Photo: courtesy of IMDB
Felicity Price is an Australian actress with a long list of television, film and theatre roles. She recently co-wrote and played the lead role of Alice in Wish You Were Here, which premiered at Sundance Film Festival in January 2012. The screenplay is her first collaboration with husband, Kieran Darcy-Smith, and was filmed shortly after the birth of her second child. Felicity discusses the process of making their first Australian feature film under such potentially stressful circumstances.
Interview by Eliza Muldoon
What were some of the most stressful parts of making the film, Wish You Were Here -pre-production, filming or post-production?
When I look back on it all through my rose-coloured glasses – once we were financed and in production – I don’t remember it as stressful. It is such a big deal to get a feature film up and running in Australia, and I was just so happy to be making our film and to be telling this story. The writing process (about four years prior to this) was fantastic, but the sheer effort of spending a number of years writing a project and earning no money from all that effort was at times stressful.
I do know that while we were shooting I lost a heap of weight and got very used to having about two hours sleep a night – it was taxing. When we started shooting the film, our baby was five and a half months old and our son was a two. We had a live-in nanny, but because my husband was directing the film the most difficult thing was that both of us were away from the kids so much. Both of us were on set everyday and after we wrapped Kieran was going off to view rushes and prepare for the next day’s shoot – so for him it was a 22 hour a day job. I was still breastfeeding as much as I could AND we took the kids with us to Cambodia when we shot there – so the shoot was pretty chaotic!
In what ways did having your family together help the process?
Because film is such an all-consuming job I think it was wonderful that Kieran and I got to experience making our first feature together. This was the first feature he directed and I loved being on set to experience that with him. This project was our baby and we were bringing it to life. The whole experience -including the writing – has been wonderfully enriching for our relationship.
Often people will ask, “Wow, how could you do that as a couple, weren’t you fighting all the time? But it was exactly the opposite. We loved having this project that we were all-consumed in together. We’d love to do it again. And with the kids – they will always be part of the experience. They have grown up with us making this film, they came with us to Cambodia and we’ve all moved over to LA now – the film has made their lives more adventurous.
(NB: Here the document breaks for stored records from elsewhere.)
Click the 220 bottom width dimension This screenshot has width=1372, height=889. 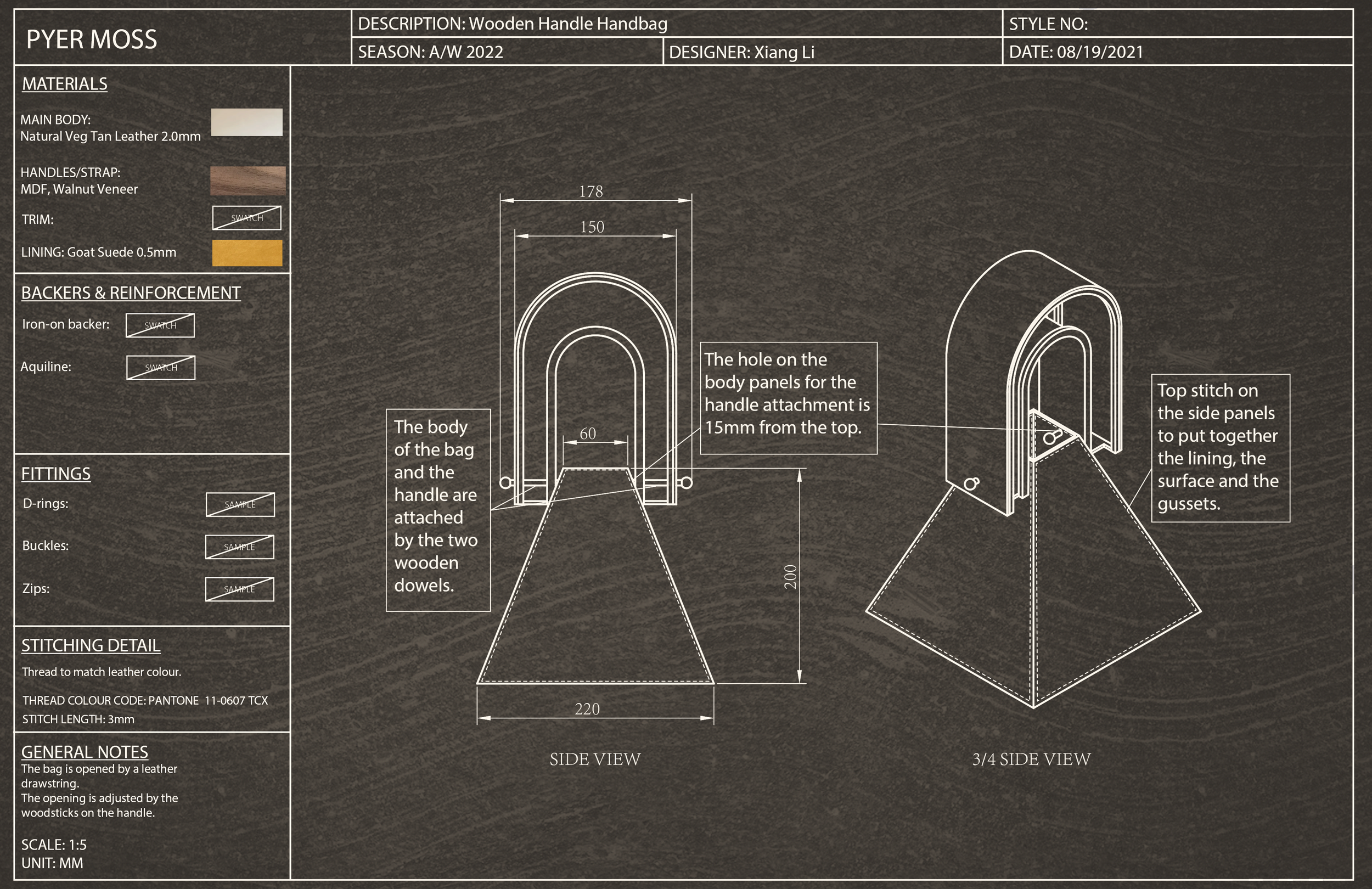tap(587, 709)
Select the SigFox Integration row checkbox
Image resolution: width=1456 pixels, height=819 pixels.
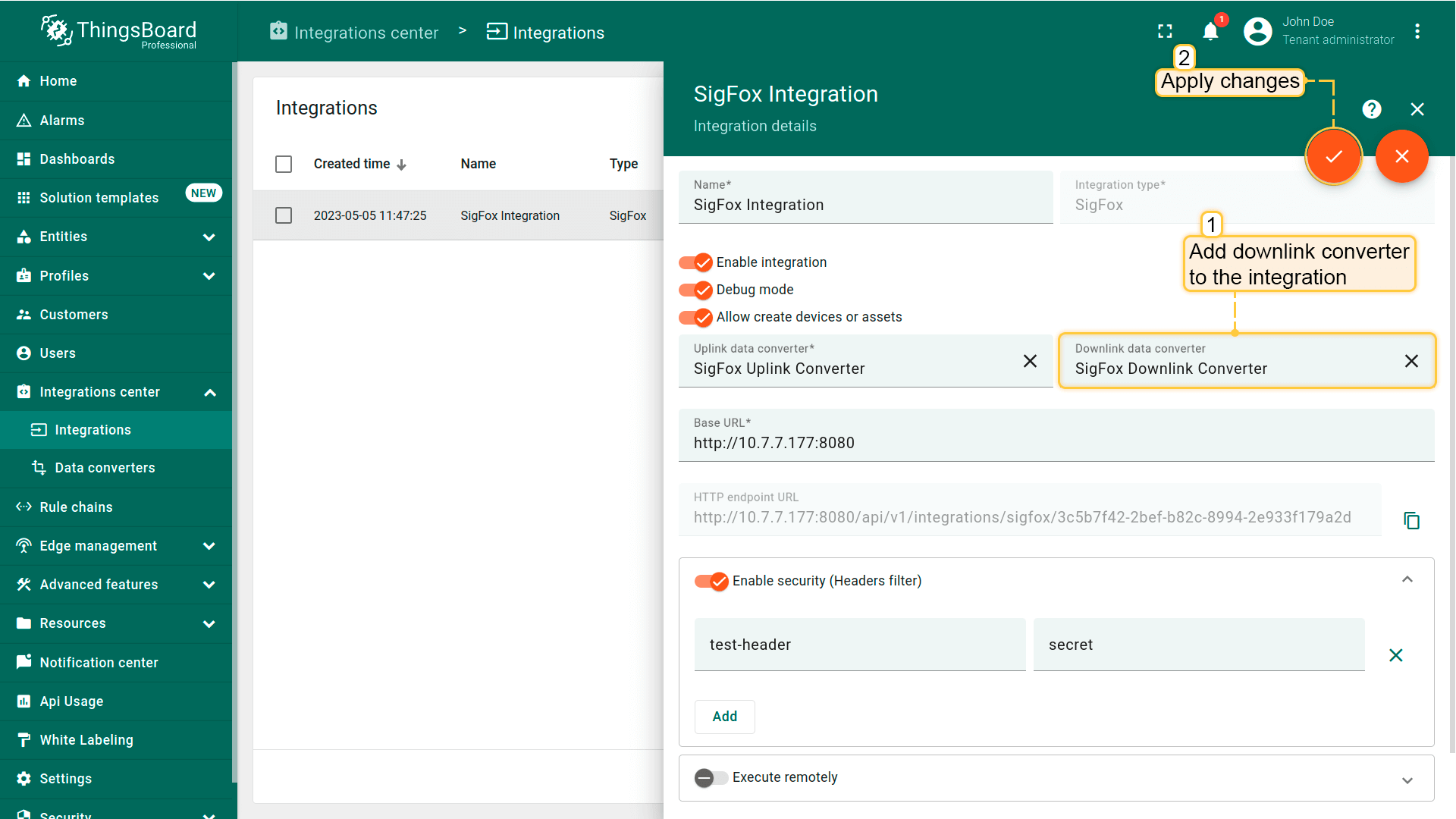point(284,215)
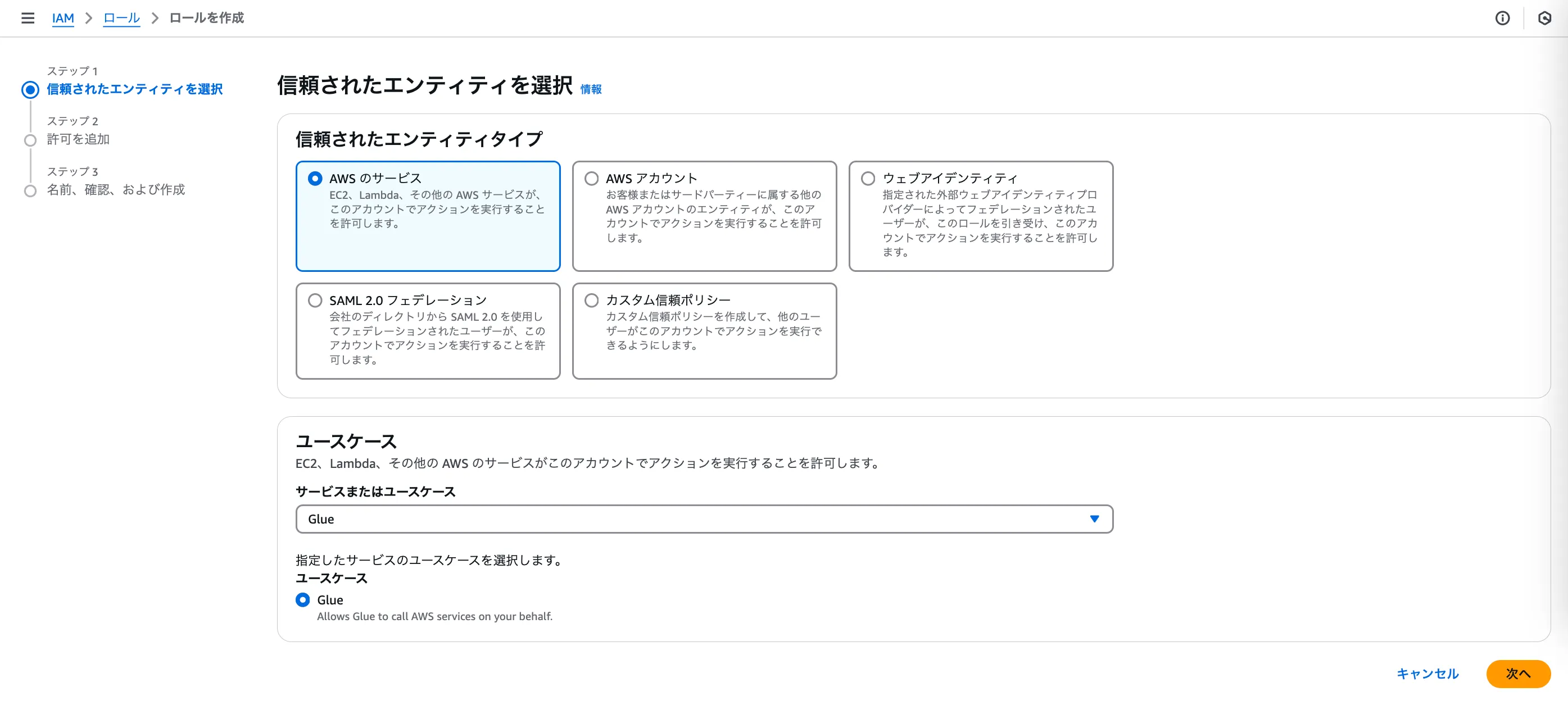Click the info circle icon top right
The height and width of the screenshot is (719, 1568).
pos(1502,18)
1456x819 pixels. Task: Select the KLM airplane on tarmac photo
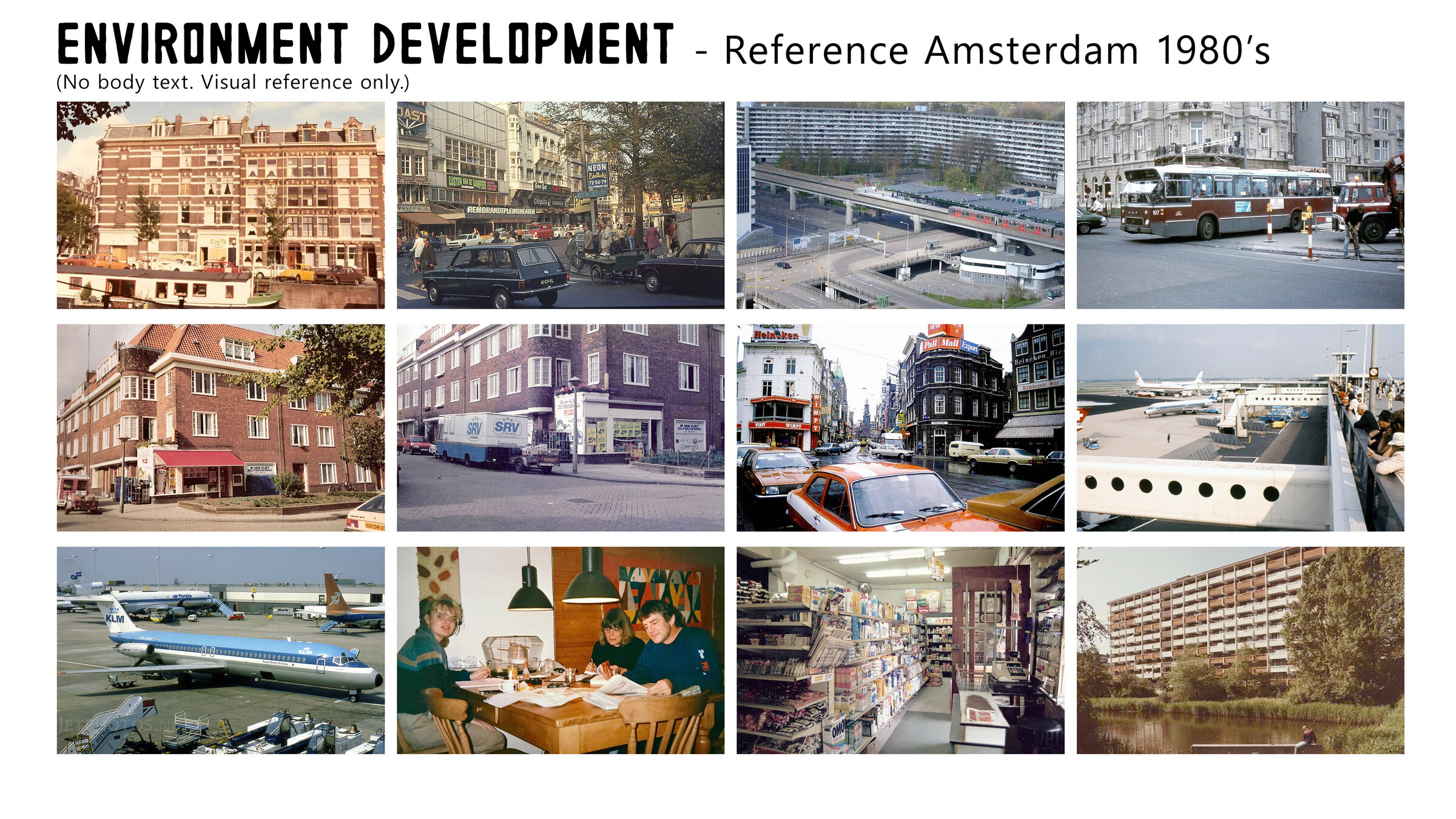220,650
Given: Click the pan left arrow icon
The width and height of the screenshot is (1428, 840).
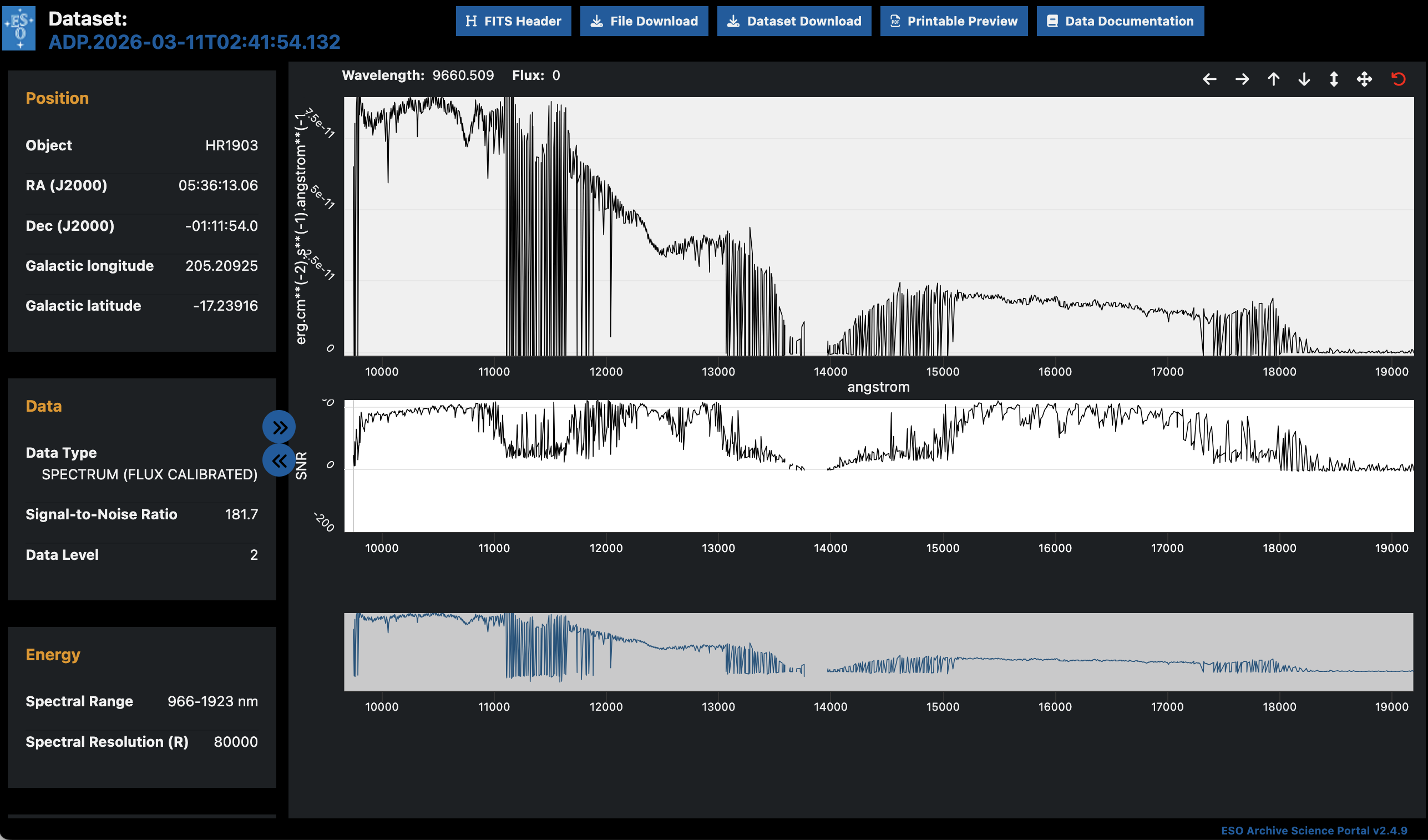Looking at the screenshot, I should point(1209,79).
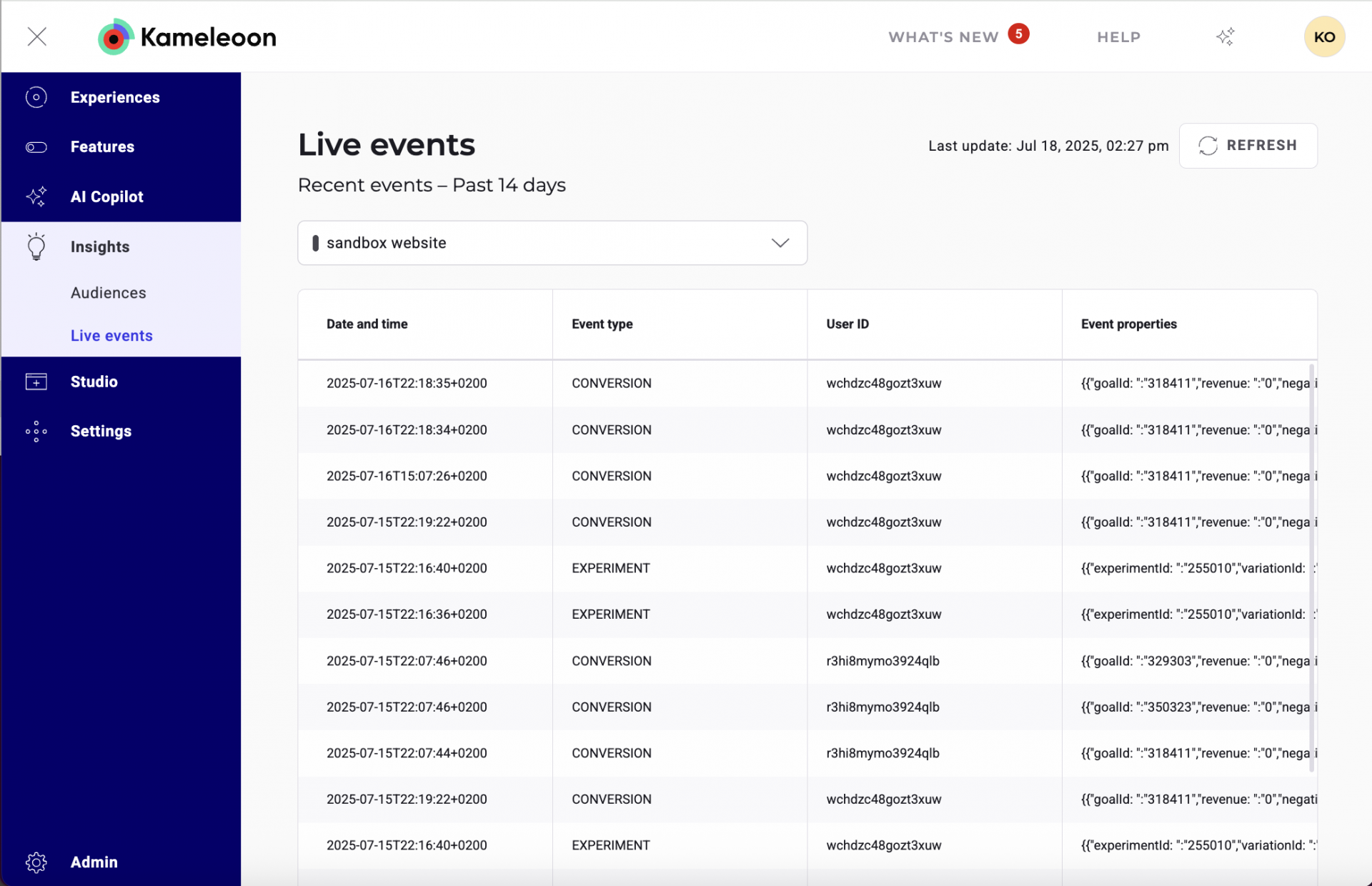Click the Settings dots icon
The image size is (1372, 886).
[x=36, y=431]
Were there any times where you felt like giving up? When you thought that you faced insurmountable obstacles?
I never felt like giving up, but there were tears. With our fourth or fifth draft we were accepted into the Screen NSW Aurora script development program. That was a real turning point for the film’s development and after that program we got financed pretty quickly. But previous to that, we were knocked back from a couple of similar script development programs and funding rounds, and at times like that it all felt very hard. But we always picked ourselves up and got back into it – usually with more vigor!
What strategies do you use to keep life in balance?
I’d like to say – yoga, meditation, good cardio exercise, regular day spas, massage – but who has time for any of this with toddlers?? In reality, I eat pretty well, try to drink lots of water, try to get good sleep, try to get in a good long walk a couple of times a week, try to have a stretch every once in a while and occasionally get in a dinner out with hubby and friends. But sometimes I don’t do any of these and I am a frazzled mess!
Finally, what is more stressful - being busy or not being busy?
Hmmm… Such a good question. For me personally, I struggle with not being busy. That’s when my mind goes into overdrive. When I am busy, I am focused and all those other petty little worries fly out the window.